Print every one of the following records word for word, changing nothing and leaving nothing out.

Records from a collection =
▽

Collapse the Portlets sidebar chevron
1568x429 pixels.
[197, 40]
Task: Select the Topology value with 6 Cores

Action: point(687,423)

△

Full response =
Collapse the Portlets sidebar chevron
1568x429 pixels.
[197, 40]
Task: Select the Topology value with 6 Cores

Action: point(687,423)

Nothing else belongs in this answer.